Вот так проходило обучение поэта всем прелестям жизни тогдашней золотой молодежи, совмещавшей в себе по словам В. В. Вересаева: "беззаботно-веселое сожительство венерических болезней с ненавистью к деспотизму".

Князь П. А. Вяземский, поэт и литератор, и А. И. Тургенев – большие друзья молодого Пушкина, постоянно переписывались между собой и аккуратно осведомляли друг друга о "Сверчке" – самом младшем и многообещающем из поэтов литературного общества "Арзамас", которое было более литературным и менее беспутным, чем общество "Зеленая лампа". На собрания этого общества приходили Карамзин и Жуковский. Однако поэт предпочитал скучным собраниям общества "Арзамас" веселым похождениям. Вот о чем писали Тургенев и Вяземский друг другу, отмечая немало любопытных штрихов, касающихся тогдашнего времяпрепровождения Пушкина.

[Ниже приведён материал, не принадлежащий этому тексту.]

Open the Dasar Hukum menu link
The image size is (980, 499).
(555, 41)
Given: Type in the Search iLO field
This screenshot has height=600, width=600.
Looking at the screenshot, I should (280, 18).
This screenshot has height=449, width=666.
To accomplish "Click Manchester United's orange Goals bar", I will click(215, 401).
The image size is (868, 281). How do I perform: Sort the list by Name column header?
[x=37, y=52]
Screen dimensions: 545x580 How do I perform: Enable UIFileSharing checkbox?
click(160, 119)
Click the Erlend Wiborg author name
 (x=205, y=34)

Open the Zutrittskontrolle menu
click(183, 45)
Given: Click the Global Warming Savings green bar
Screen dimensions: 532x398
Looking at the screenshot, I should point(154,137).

"Пушкина-Сверчка я ежедневно браню за его леность и нерадение о собственном образовании. К этому присоединились и вкус к площадному волокитству, и вольнодумство, также площадное, восемнадцатого столетия. Где же пища для поэта? Между тем он разоряется на мелкой монете! Пожури его".(А. И. Тургенев – В. А. Жуковскому, 12 ноября 1817 г.)

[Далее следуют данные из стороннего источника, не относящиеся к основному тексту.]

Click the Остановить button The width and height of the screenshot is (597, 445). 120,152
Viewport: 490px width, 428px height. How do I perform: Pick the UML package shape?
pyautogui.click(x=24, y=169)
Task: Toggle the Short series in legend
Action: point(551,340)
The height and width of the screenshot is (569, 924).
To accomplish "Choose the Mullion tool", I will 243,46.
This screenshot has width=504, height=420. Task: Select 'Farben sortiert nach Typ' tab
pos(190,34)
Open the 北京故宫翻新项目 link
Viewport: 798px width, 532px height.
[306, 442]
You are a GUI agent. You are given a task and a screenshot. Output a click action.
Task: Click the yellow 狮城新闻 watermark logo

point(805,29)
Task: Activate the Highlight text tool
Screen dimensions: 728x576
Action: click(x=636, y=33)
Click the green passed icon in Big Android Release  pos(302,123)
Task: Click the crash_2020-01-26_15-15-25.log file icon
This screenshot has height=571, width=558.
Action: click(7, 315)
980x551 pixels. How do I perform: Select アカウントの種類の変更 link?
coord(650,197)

"Праздная леность, как грозный истребитель всего прекрасного и всякого таланта, парит над Пушкиным… Пушкин по утрам рассказывает Жуковскому, где он всю ночь не спал; целый день делает визиты б*****, мне и кн. Голицыной, а ввечеру иногда играет в банк… Третьего дня ездил я к Карамзиным в Царское Село. Там долго и сильно доносил я на Пушкина. Долго спорили меня, и он возвращался, хотя тронутый, но вряд ли исправленный". (А. И. Тургенев – кн. П. А. Вяземскому, 4-го сент. 1818 г.)

"Сверчок прыгает по бульвару и по б*****, – писал Тургенев Вяземскому 18 декабря 1818 года. – Но при всем беспутном образе жизни он кончает четвертую песнь поэмы (имеется в виду "Руслан и Людмила" – А. Л.). Если еще два или три х**, так и дело в шляпе. Первая х**** болезнь была и первою кормилицей его поэмы".

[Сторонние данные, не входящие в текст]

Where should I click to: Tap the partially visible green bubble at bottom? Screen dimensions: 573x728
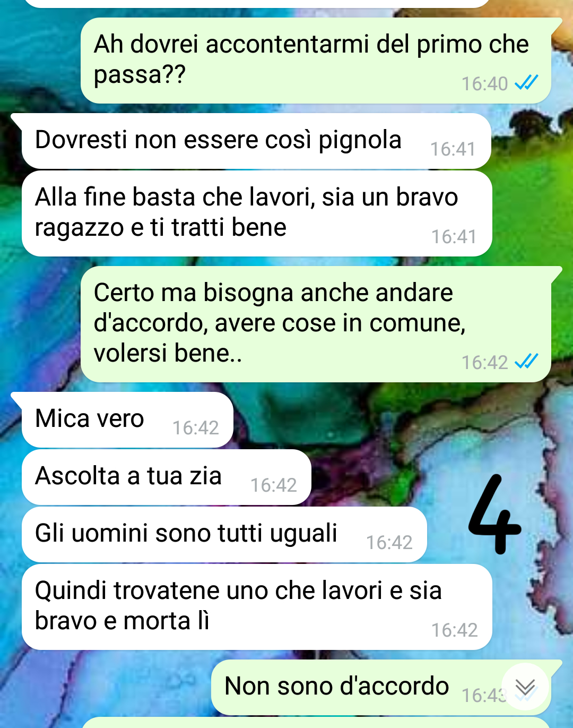click(x=316, y=723)
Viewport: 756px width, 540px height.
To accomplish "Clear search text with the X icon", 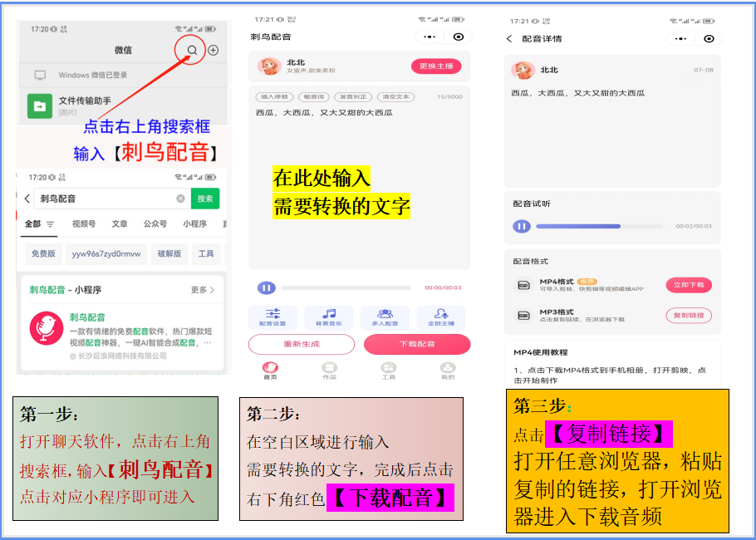I will 180,199.
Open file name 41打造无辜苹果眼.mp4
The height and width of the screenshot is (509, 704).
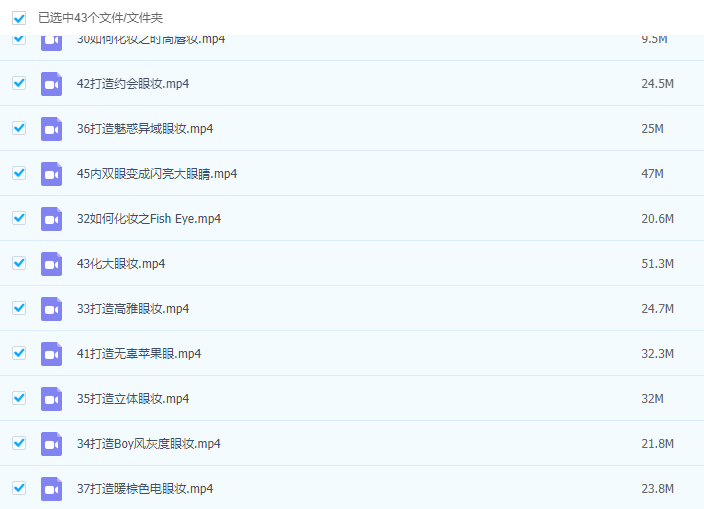point(139,354)
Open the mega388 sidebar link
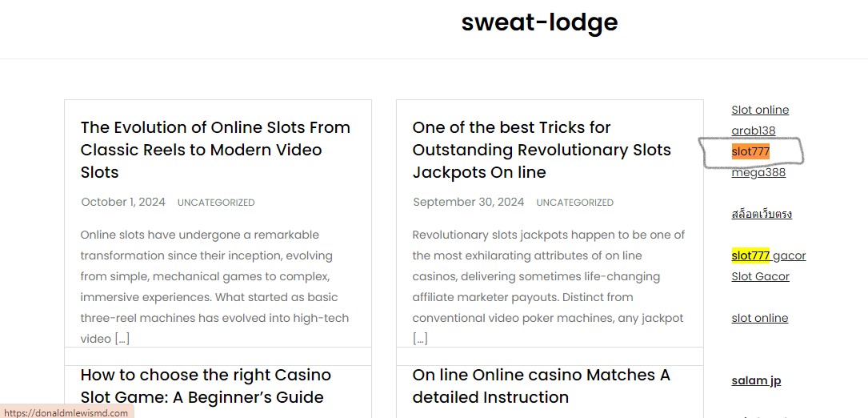 pyautogui.click(x=758, y=172)
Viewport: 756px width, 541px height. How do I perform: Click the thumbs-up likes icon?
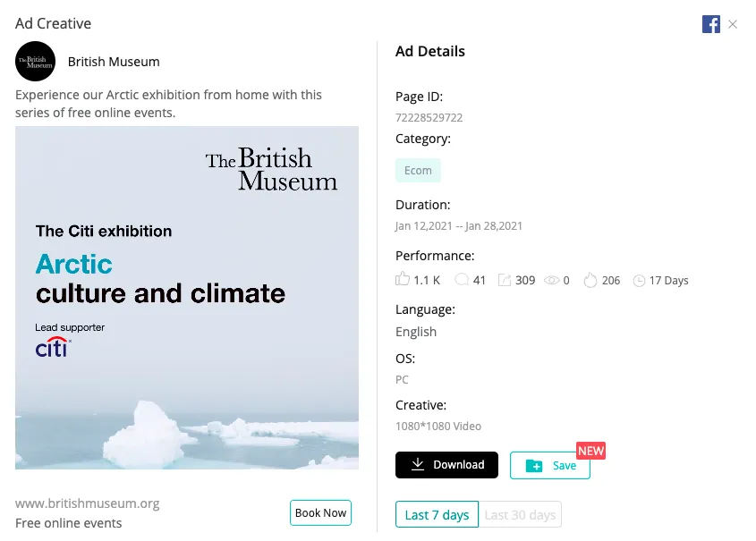[x=402, y=279]
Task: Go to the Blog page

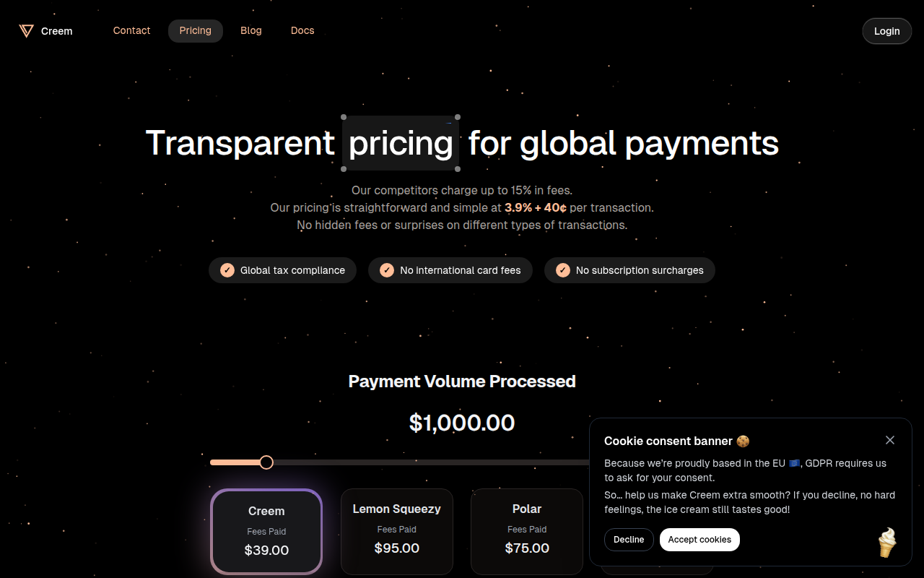Action: (251, 30)
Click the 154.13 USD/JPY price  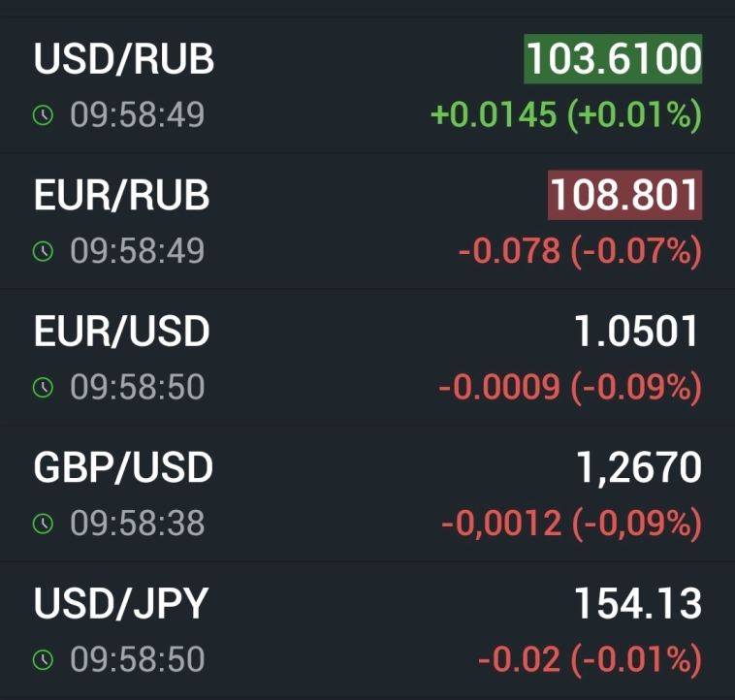click(637, 605)
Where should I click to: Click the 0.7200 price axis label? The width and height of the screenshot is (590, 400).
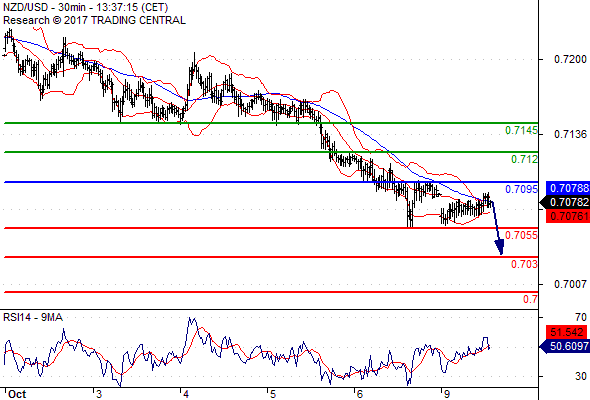coord(570,59)
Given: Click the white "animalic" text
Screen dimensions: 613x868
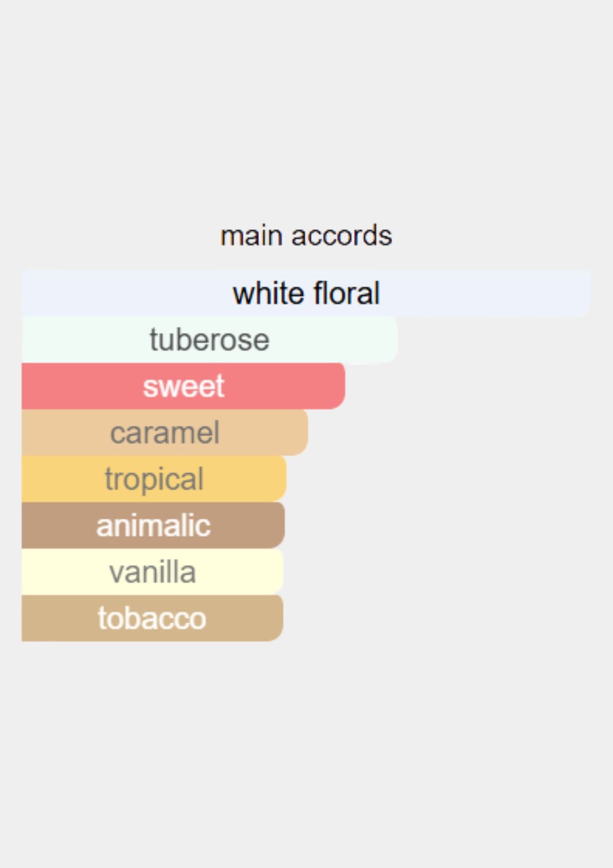Looking at the screenshot, I should click(x=153, y=525).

Пушкин был совершенно неутомим в своих похождениях. Ничто не могло остановить его, ни недостаток средств, весьма неохотно отпускавшихся скупым отцом, ни благие советы друзей, подобных Жуковскому и Карамзину, ни постоянная опасность стать "жертвой вредной красоты" и живым подобием вольтеровского Панглосса. Как метко сказал сам поэт:

И то-то, братец, будешь с носом,
Когда без носа будешь ты.

Часто в его лирике послелицейского периода звучат мотивы наслаждения всеми прелестями жизни, особенно женской любовью. Одно из стихотворений Пушкина прямо посвящено некоей петербургской шлюхе Ольге Массон:

Ради резвого разврата,
Приапических затей,
Ради неги, ради злата,
Ради прелести твоей,
Ольга, жрица наслажденья,
Внемли наш любовный плач -
Ночь восторгов, ночь забвенья
Мне наверное назначь.

Постоянные венерические болезни приковывали поэта к постели. "Пушкин слег: старое пристало к новому, и пришлось ему снова за поэму приниматься", – пишет А. И. Тургенев 12 февраля 1819 года. А 22 февраля снова докладывает Вяземскому: "Венера пригвоздила Пушкина к постели и к поэме".

Должен заметить, что "Руслан и Людмила", при всей сказочности и фольклорности своего сюжета, насыщена какой-то эротической атмосферой, которая неизбежно проникала в поэму из альковов петербургских блудниц. Одно только описание любовного приключения Ратмира говорит нам о необузданной жажде наслаждения, к которому стремился поэт.